First, I am surprised that it has not gotten more press from outside of Yolo County, as this is a fairly extreme and perhaps even unprecedented action for a county board.

Second, while I am not surprised that Supervisor Matt Rexroad would push this matter – I think he has raised strong reasons to do so – what caught me off guard was the 4-1 vote and the fact that both Supervisors Jim Provenza and Oscar Villegas – two very cautious men – joined in this action.

Having spoken to Mr. Rexroad on Monday morning, I think even he was caught off guard by the vote – he certainly did not know which way his colleagues would go.

In doing so, they in effect ignored the admonishments from their own county counsel on this.

County Counsel Philip Pogledich’s warned, “From my perspective a blanket 170.6 is something to take very very seriously.  It is a practice that is strongly disapproved by the California Supreme Court.”

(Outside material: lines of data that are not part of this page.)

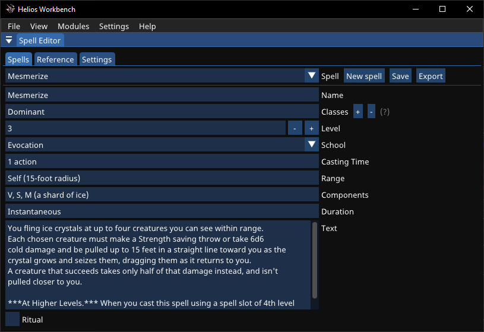Switch to the Reference tab
484x332 pixels.
pyautogui.click(x=55, y=59)
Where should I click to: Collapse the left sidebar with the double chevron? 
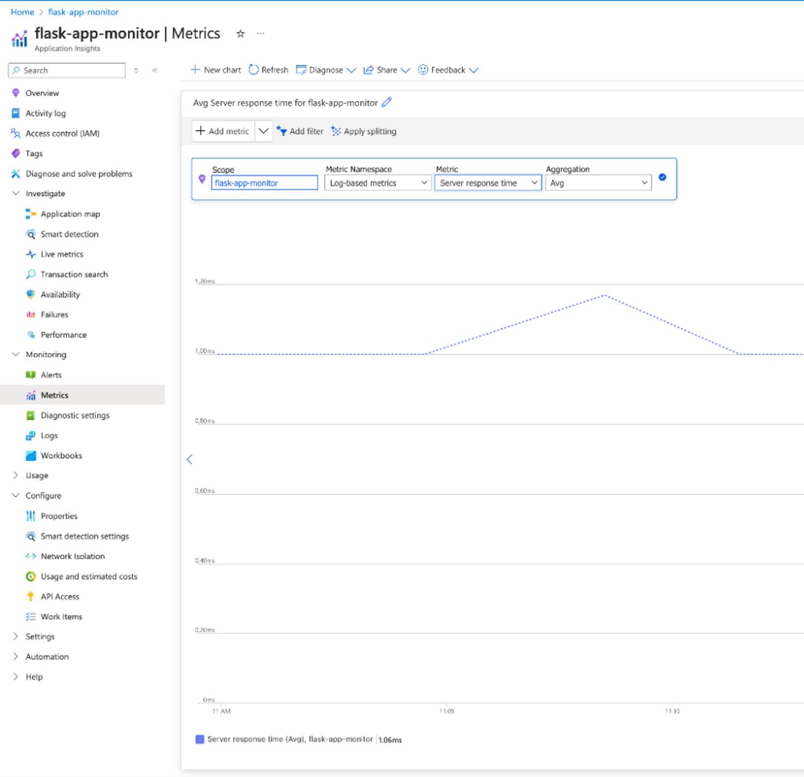point(155,70)
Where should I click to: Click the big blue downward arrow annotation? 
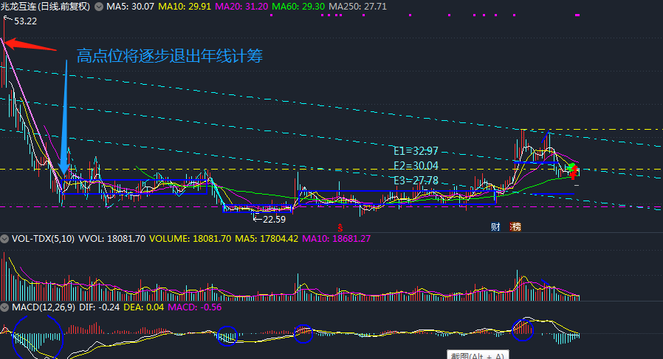pos(65,117)
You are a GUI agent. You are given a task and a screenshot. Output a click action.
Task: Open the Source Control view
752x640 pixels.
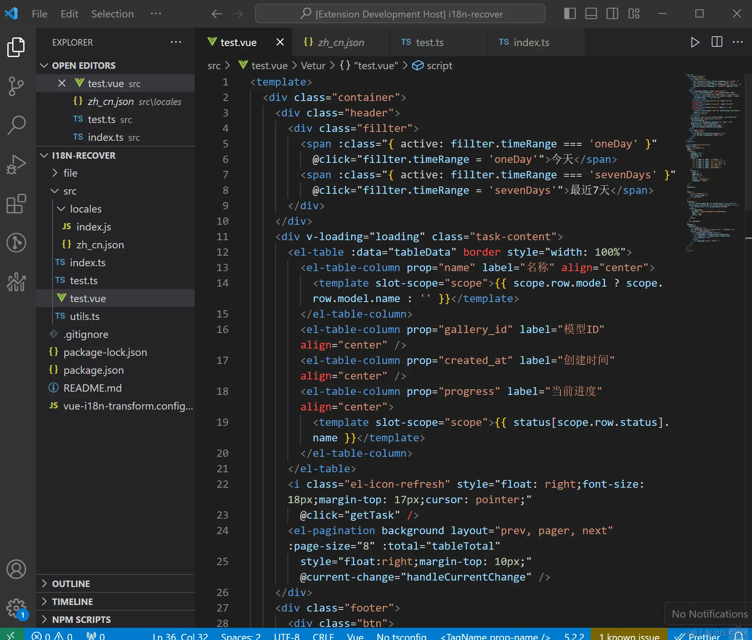point(16,86)
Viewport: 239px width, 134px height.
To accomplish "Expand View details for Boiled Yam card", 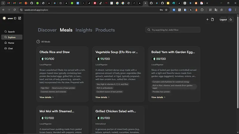I will [158, 97].
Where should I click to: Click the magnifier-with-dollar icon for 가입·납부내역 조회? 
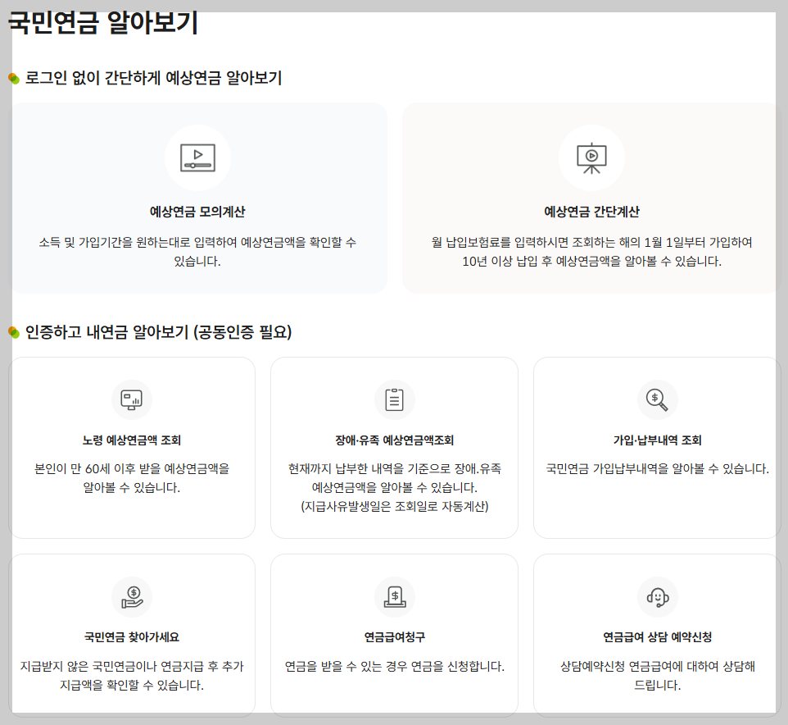656,399
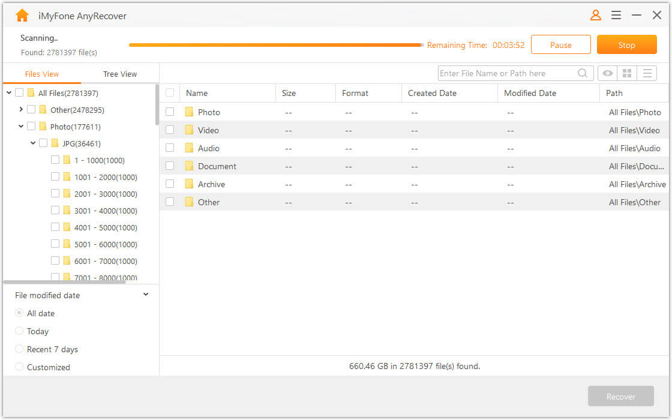Image resolution: width=672 pixels, height=420 pixels.
Task: Collapse the JPG(36461) tree node
Action: coord(33,143)
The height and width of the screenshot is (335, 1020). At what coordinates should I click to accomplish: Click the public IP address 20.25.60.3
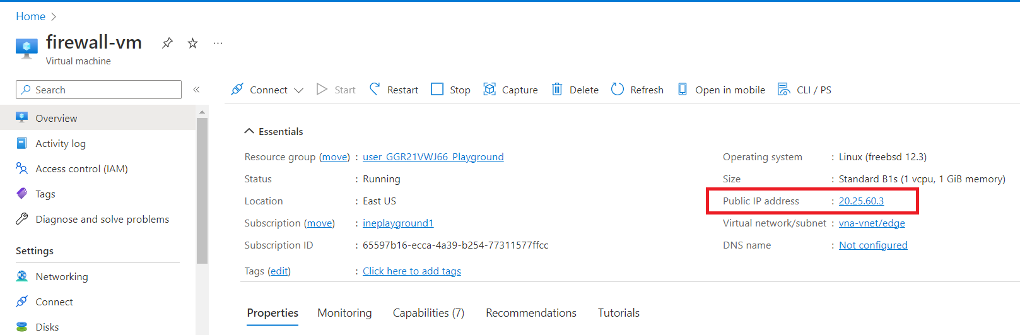861,201
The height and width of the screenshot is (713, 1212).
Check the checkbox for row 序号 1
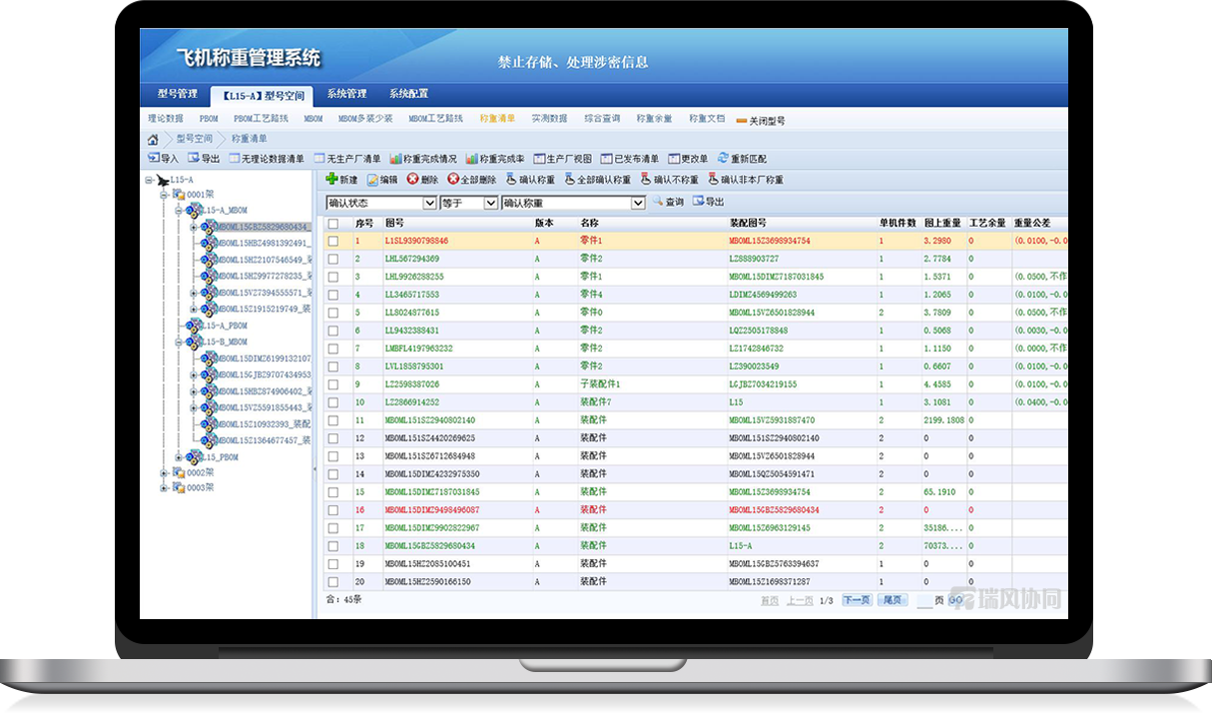pos(332,241)
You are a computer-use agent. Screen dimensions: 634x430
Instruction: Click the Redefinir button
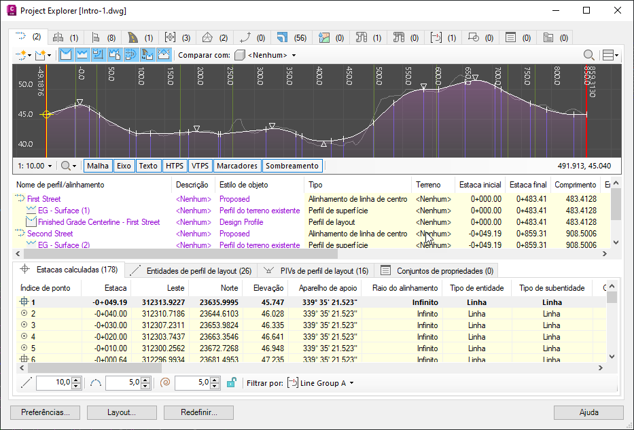tap(199, 412)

I remain concerned about the impact on judicial independence.  Mr. Rexroad was probably directly addressing my Tuesday column when he pointed out in his comments that he is not trying to presuppose a ruling, only trying to make sure it is done by someone who is fair and impartial.

The problem is that the action itself has the potential of a chilling effect that says if we deem you to be making rulings outside of the normal range in terms of the number of reunifications or bypasses, we are going to take matters out of your hands.

I heard from attorneys, interestingly enough, from across the state, alarmed by this use of 170.6 by the board.

At the same time, it becomes clear that this is a message from the board to the judges that we have a concern and you are not addressing it.  The court outright refused to meet with board members.  The court flat out turned down $75,000 from the county to fund a dedicated minor’s counsel – both things cited by Jim Provenza as reasons why he ultimately took this action.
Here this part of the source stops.